GIVEN PASSAGE ::
══════
Working parents should be able to claim tax relief to help with their caring responsibilities, according to Conservative leader David Cameron.
In a speech on family life to the National Family and Parenting Institute yesterday (Tuesday), Cameron said that the government had a duty to make childcare affordable and to simplify the system of child care tax credits.
Cameron said that the government’s tax credit system was “top-down, complicated and restricted”.
“Sadly, our childcare costs are now among the highest in Europe,” he said. “Gordon Brown’s solution is the childcare tax credit. This is symptomatic of a top-down approach. The credit is complicated for parents to claim, it can’t be spent on informal care, like that provided by friends and relatives, and its eligibility is restricted.
══════
DATA RECORDS ::
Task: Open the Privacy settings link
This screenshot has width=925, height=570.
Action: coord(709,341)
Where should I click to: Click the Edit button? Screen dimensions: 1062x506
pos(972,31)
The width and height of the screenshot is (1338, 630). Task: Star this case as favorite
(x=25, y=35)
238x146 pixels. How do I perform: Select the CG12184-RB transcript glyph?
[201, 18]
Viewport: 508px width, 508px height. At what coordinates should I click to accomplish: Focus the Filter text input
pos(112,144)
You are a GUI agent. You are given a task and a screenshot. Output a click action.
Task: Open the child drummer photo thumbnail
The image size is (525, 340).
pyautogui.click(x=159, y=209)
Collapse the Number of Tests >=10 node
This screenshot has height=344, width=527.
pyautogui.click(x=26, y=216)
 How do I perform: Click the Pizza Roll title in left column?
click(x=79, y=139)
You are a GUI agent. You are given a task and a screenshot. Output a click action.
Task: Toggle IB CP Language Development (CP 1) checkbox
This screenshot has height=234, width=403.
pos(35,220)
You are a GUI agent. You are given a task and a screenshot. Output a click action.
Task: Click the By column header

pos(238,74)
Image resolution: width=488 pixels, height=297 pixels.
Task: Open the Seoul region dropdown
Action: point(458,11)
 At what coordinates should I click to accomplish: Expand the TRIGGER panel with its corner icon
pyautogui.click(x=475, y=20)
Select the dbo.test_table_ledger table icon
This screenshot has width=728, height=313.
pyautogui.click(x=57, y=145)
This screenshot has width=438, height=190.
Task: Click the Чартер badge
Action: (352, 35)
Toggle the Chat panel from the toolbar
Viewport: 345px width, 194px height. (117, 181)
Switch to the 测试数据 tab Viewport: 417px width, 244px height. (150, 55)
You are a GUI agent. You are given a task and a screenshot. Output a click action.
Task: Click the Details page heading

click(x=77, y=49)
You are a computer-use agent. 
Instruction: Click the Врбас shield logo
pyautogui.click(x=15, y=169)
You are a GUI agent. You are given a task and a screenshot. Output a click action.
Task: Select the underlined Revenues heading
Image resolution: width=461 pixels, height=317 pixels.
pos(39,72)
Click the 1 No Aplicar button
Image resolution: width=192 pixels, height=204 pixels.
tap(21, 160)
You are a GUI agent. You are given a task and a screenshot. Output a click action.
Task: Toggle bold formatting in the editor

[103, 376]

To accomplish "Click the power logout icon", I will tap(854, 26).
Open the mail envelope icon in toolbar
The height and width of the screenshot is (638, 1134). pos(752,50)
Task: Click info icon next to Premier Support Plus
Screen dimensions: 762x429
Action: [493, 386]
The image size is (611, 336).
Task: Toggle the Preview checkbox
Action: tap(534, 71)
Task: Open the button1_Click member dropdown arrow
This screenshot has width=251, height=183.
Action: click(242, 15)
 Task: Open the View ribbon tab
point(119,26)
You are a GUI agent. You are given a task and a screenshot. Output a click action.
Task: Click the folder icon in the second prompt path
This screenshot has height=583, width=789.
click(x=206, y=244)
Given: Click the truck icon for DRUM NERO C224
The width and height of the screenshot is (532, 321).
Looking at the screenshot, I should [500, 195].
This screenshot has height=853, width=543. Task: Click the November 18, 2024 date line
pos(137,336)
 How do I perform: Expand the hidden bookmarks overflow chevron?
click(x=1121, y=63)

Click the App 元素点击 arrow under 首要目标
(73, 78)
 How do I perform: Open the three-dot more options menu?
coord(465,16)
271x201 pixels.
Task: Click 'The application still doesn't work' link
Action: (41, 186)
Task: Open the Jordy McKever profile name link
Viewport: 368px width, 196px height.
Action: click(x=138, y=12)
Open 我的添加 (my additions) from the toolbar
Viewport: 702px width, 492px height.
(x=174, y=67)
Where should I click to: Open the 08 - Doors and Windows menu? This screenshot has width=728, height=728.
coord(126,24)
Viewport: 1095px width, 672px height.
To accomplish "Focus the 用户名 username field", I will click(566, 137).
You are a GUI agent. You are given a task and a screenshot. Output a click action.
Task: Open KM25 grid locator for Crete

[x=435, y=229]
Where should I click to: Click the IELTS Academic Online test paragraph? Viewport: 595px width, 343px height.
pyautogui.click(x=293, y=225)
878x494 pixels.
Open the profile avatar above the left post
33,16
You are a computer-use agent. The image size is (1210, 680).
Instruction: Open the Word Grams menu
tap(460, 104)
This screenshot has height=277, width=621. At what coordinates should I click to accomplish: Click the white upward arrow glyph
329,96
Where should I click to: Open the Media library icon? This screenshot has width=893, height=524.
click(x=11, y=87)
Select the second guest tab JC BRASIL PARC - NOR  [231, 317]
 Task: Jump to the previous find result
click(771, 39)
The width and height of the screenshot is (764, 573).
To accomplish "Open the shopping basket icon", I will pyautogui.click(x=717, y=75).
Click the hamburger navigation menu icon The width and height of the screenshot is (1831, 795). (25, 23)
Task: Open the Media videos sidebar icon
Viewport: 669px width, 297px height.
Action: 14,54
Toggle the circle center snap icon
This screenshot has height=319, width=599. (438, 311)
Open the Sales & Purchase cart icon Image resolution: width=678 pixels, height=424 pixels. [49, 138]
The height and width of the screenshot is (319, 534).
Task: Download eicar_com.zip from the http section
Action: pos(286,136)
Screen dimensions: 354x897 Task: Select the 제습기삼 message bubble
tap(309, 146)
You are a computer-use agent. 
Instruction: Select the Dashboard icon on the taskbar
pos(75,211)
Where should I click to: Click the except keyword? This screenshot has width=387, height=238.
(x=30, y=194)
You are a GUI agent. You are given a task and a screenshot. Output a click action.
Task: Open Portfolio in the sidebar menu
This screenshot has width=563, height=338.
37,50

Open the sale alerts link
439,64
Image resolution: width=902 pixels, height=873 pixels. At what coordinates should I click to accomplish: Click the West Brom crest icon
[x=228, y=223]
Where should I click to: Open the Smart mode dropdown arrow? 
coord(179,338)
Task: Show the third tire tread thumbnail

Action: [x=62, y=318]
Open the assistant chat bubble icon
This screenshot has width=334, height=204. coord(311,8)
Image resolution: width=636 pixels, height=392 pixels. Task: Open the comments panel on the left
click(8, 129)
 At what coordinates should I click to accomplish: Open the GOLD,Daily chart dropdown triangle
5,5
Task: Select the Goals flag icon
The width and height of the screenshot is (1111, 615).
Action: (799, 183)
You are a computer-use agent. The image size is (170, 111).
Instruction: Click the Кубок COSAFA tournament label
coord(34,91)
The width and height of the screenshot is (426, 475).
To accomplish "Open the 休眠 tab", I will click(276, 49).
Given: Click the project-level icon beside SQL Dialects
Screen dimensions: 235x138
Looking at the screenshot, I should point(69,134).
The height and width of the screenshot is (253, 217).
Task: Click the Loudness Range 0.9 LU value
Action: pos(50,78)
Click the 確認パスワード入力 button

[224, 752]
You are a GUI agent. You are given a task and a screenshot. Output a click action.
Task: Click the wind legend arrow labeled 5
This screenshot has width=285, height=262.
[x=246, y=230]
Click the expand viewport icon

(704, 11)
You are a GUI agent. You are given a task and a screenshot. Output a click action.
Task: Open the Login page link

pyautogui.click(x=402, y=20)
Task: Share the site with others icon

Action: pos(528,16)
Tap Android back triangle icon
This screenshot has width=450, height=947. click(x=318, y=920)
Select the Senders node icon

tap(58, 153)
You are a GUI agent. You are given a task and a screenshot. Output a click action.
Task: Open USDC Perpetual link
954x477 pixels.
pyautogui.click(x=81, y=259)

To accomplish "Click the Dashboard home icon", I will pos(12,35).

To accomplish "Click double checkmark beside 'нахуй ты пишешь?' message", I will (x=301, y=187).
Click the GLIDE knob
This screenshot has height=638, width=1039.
══════
TASKS TO CARRY OUT ::
- A) Repeat the part of the article on Cameron's childcare speech starting at "In a speech" and ending at "care tax credits.", word for word.
- B) According to the article on Cameron's childcare speech, to which organization did Cameron deliver his speech on family life?
- C) Resume the article on Cameron's childcare speech after its last sentence.
The listing is unrelated material and has nothing to do with the article on Cameron's childcare speech.

ANSWERS FOR THE EXERCISE ::
- A)
In a speech on family life to the National Family and Parenting Institute yesterday (Tuesday), Cameron said that the government had a duty to make childcare affordable and to simplify the system of child care tax credits.

- B) The National Family and Parenting Institute.

- C)
“In the short term, the existing tax credit system should be extended to cover all forms of childcare, and not just the least well-off families,” Cameron said. “Our policy review is looking at ways of making the support provided by the childcare tax credit simpler and much more user-friendly. Making sure that working parents get the money irrespective of the childcare they use is one simple way of improving the current system.”
He said that in the long term he would introduce a tax break that would benefit all working families.
“We must look at the fact that a working man can get tax relief on his mobile phone bill, but a working woman can’t get tax relief for someone who looks after her child,” Cameron said. “Tax relief on childcare for working parents would end this anomaly, and our policy review is investigating this.”